TRENTA

5.3K 443 595
                                    


Tengo mucho en lo que pensar y prefiero hacerlo en Montgat así que me despido de Agoney en la estación de tren, que está mucho más cerca de su casa y es bastante más barato. Además, ahora no tengo ninguna prisa por llegar adonde voy.

—¿Cómo quieres que sigamos en contacto? —le pregunto—. ¿Voy a tener que volver a Madrid?

—A Madrid puedes volver siempre que quieras, pero mientras puedo llamarte desde el móvil de Ricky —Me sonríe—. Siento que mi hermana te mandara aquí en vez de darte el número de Ricky desde el principio. Ella ya sabía que habíamos roto, supongo que creería que ya no vivíamos juntos.

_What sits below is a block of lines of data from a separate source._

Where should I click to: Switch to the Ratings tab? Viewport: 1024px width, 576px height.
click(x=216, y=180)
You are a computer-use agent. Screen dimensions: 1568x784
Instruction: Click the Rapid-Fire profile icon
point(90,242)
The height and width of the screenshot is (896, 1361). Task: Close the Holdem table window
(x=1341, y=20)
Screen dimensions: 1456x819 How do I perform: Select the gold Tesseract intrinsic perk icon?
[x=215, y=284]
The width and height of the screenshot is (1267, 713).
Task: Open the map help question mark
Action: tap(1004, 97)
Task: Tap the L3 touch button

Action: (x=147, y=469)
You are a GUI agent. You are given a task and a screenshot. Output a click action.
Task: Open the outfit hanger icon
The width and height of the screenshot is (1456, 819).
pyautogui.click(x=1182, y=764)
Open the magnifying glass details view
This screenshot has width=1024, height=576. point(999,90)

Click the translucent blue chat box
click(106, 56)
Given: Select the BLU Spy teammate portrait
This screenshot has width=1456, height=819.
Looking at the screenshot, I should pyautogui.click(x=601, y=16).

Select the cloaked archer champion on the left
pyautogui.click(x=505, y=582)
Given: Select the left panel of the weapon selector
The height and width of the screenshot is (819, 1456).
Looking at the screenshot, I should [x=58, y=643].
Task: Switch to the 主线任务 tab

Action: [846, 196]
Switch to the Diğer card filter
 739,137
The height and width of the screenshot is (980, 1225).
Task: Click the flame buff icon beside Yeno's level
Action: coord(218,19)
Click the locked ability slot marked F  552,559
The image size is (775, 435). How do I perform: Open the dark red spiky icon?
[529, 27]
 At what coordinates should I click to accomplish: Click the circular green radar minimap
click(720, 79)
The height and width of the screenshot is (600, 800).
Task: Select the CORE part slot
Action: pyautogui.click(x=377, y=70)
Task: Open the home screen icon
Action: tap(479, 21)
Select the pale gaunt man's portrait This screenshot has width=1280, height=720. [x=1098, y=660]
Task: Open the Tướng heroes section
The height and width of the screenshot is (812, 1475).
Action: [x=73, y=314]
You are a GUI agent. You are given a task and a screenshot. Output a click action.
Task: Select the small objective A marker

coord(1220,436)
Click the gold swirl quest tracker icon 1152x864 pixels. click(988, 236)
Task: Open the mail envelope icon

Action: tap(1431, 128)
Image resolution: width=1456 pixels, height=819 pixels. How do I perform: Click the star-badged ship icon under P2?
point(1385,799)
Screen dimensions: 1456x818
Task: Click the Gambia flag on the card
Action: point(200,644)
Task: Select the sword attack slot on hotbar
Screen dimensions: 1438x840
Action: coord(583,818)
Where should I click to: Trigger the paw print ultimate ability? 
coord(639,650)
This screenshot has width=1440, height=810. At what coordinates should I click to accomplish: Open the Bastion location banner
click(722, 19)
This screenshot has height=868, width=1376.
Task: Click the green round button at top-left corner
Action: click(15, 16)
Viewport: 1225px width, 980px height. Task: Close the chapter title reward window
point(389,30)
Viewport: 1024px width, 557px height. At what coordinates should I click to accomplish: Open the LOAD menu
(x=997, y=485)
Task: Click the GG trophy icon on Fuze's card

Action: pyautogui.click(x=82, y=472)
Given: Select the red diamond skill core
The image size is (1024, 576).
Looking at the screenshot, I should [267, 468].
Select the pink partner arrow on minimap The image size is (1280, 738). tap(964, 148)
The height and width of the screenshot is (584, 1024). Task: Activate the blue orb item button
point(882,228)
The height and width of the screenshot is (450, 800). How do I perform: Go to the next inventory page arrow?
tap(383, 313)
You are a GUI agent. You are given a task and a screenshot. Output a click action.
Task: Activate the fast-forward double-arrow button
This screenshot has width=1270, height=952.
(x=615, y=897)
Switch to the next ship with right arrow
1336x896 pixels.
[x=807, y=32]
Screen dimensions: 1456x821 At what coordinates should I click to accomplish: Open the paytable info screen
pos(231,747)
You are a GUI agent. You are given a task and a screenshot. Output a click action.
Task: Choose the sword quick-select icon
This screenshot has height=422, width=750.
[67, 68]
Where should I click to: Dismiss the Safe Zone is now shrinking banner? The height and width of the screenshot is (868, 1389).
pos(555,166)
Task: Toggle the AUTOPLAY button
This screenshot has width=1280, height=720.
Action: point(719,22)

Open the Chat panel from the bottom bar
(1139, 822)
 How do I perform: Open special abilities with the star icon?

—Está bien, Ago. Te disculpas demasiado —le respondo.

Le doy mi número y los dos rezamos por que no se le olvide de aquí a su casa.

Me da un beso en la mejilla y un abrazo enorme antes de que volvamos a separarnos. Admito que casi me da miedo irme, pero pase lo que pase a partir de aquí, sé que Agoney está bien y que ha tomado la decisión de ser feliz.

Parece una tontería, pero la mayoría de gente que conozco todavía no lo ha hecho, incluyéndome a mí.

A lo mejor es hora de empezar.

—¡Agoney!

El canario se da la vuelta para mirarme cuando grito su nombre desde la puerta del vagón. El canario y casi todos los que están en la estación, en realidad.

—¡Voy a volver mañana! —informo.

La sonrisa del chico se expande hasta que no le queda sitio en la cara para seguir. Se echa a reír, niega con la cabeza despacio y, desde aquí, puedo leer en sus labios que "no tengo remedio".

—¡Te estaré esperando, chiquitito! —me responde.

Sube la mano en la que lleva puesta mi pulsera y me dice adiós con ella. Yo le respondo deprisa, porque la puerta se está cerrando y tengo que entrar ya.

Nos miramos a través de la ventana hasta que estamos demasiado lejos como para seguir viéndonos.

El camino hasta Barcelona se me hace mucho más ameno que el de Madrid, pero mi cabeza sigue siendo un caos.

No sé quién es Agoney ahora, ni sé quién será mañana, pero me muero de ganas por descubrirlo. No en un sentido romántico, porque es evidente que no estoy preparado para nada así; sólo es que me muero de ganas.

Y tal como lo siento, me dispongo a contárselo a Óliver. Por eso, cuando llego a Barcelona, lo primero que hago es llamarlo para saber si está en su casa.

No vive lejos de la estación, así que voy hasta allí andando y pensando en todo lo que tengo que decirle, y para cuando llego a su puerta todavía no sé ni por dónde empezar.

Llamo al timbre y Óliver abre. Tiene una sonrisa en la cara, pero no me besa.

—Hola, viajero —me saluda.

Yo también le sonrío.

—Hola. Qué bien huele, ¿no? ¿Qué tienes metido en el microondas?

Entro a su casa y él cierra la puerta detrás de mí.

—Qué gracioso vienes, ¿eh?

Me echo a reír y vamos a la cocina, donde, efectivamente, tiene algo metido en el microondas. Eso me recuerda que ya es la hora de comer y que yo ni he desayunado.

Óliver me cuenta un poco cómo ha ido el montón de trabajo que ambos sabemos que no ha tenido. Ni siquiera se molesta en decir nada convincente; al contrario, es como si me estuviera contando un chiste acerca de lo que ha hecho hoy, una tontería tan grande que los dos nos reímos, yo sentado en la encimera y él de pie delante de mí, pero está bien.